What the task asks. All of the data below is to be copied again without changes.

Records from a data collection:
○ ○ ○ ○ ○ ○ ○
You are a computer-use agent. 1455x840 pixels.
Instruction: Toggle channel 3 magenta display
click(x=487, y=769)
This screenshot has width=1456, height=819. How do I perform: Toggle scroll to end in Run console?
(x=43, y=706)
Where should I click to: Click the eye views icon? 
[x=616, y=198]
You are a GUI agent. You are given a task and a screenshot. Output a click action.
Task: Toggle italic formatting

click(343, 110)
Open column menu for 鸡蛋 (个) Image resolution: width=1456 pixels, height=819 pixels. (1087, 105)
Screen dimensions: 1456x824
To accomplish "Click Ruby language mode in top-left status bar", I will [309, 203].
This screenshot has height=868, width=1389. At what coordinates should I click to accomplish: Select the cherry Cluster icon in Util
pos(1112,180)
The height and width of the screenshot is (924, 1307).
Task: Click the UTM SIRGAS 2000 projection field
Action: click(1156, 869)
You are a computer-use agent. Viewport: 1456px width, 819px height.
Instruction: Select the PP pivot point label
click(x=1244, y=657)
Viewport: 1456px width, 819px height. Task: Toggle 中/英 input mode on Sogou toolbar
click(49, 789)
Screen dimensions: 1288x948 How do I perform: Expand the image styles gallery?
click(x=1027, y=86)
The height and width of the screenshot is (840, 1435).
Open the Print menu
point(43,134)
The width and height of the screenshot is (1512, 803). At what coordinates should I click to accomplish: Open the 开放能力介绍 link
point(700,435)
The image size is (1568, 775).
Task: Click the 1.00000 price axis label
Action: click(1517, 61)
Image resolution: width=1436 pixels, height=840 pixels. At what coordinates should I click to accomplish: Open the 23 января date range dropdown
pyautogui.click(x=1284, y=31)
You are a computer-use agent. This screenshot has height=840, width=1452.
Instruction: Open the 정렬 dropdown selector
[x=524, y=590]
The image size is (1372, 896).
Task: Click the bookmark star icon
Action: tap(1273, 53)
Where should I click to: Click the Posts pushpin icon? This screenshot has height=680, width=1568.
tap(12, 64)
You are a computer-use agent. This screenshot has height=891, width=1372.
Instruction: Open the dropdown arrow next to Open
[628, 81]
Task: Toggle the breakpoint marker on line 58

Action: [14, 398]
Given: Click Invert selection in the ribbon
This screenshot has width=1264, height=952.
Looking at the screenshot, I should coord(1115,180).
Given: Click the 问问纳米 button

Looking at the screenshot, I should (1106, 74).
○ ○ ○ ○ ○ ○ ○
Exercise output.
You are a computer-use agent. 1455x840 pixels.
Instruction: Toggle channel 3 magenta display
click(x=487, y=769)
This screenshot has width=1456, height=819. How do I perform: Toggle scroll to end in Run console?
(x=43, y=706)
Where should I click to: Click the eye views icon? 
[x=616, y=198]
You are a GUI agent. You are given a task and a screenshot. Output a click action.
Task: Toggle italic formatting

click(343, 110)
Open column menu for 鸡蛋 (个) Image resolution: width=1456 pixels, height=819 pixels. (1087, 105)
Screen dimensions: 1456x824
To accomplish "Click Ruby language mode in top-left status bar", I will [309, 203].
This screenshot has height=868, width=1389. At what coordinates should I click to accomplish: Select the cherry Cluster icon in Util
pos(1112,180)
The height and width of the screenshot is (924, 1307).
Task: Click the UTM SIRGAS 2000 projection field
Action: click(1156, 869)
You are a computer-use agent. Viewport: 1456px width, 819px height.
Instruction: Select the PP pivot point label
click(x=1244, y=657)
Viewport: 1456px width, 819px height. Task: Toggle 中/英 input mode on Sogou toolbar
click(49, 789)
Screen dimensions: 1288x948 How do I perform: Expand the image styles gallery?
click(x=1027, y=86)
The height and width of the screenshot is (840, 1435).
Open the Print menu
point(43,134)
The width and height of the screenshot is (1512, 803). At what coordinates should I click to accomplish: Open the 开放能力介绍 link
point(700,435)
The image size is (1568, 775).
Task: Click the 1.00000 price axis label
Action: click(1517, 61)
Image resolution: width=1436 pixels, height=840 pixels. At what coordinates should I click to accomplish: Open the 23 января date range dropdown
pyautogui.click(x=1284, y=31)
You are a computer-use agent. This screenshot has height=840, width=1452.
Instruction: Open the 정렬 dropdown selector
[x=524, y=590]
The image size is (1372, 896).
Task: Click the bookmark star icon
Action: tap(1273, 53)
Where should I click to: Click the Posts pushpin icon? This screenshot has height=680, width=1568.
tap(12, 64)
You are a computer-use agent. This screenshot has height=891, width=1372.
Instruction: Open the dropdown arrow next to Open
[628, 81]
Task: Toggle the breakpoint marker on line 58

Action: [14, 398]
Given: Click Invert selection in the ribbon
This screenshot has width=1264, height=952.
Looking at the screenshot, I should coord(1115,180).
Given: Click the 问问纳米 button

Looking at the screenshot, I should (1106, 74).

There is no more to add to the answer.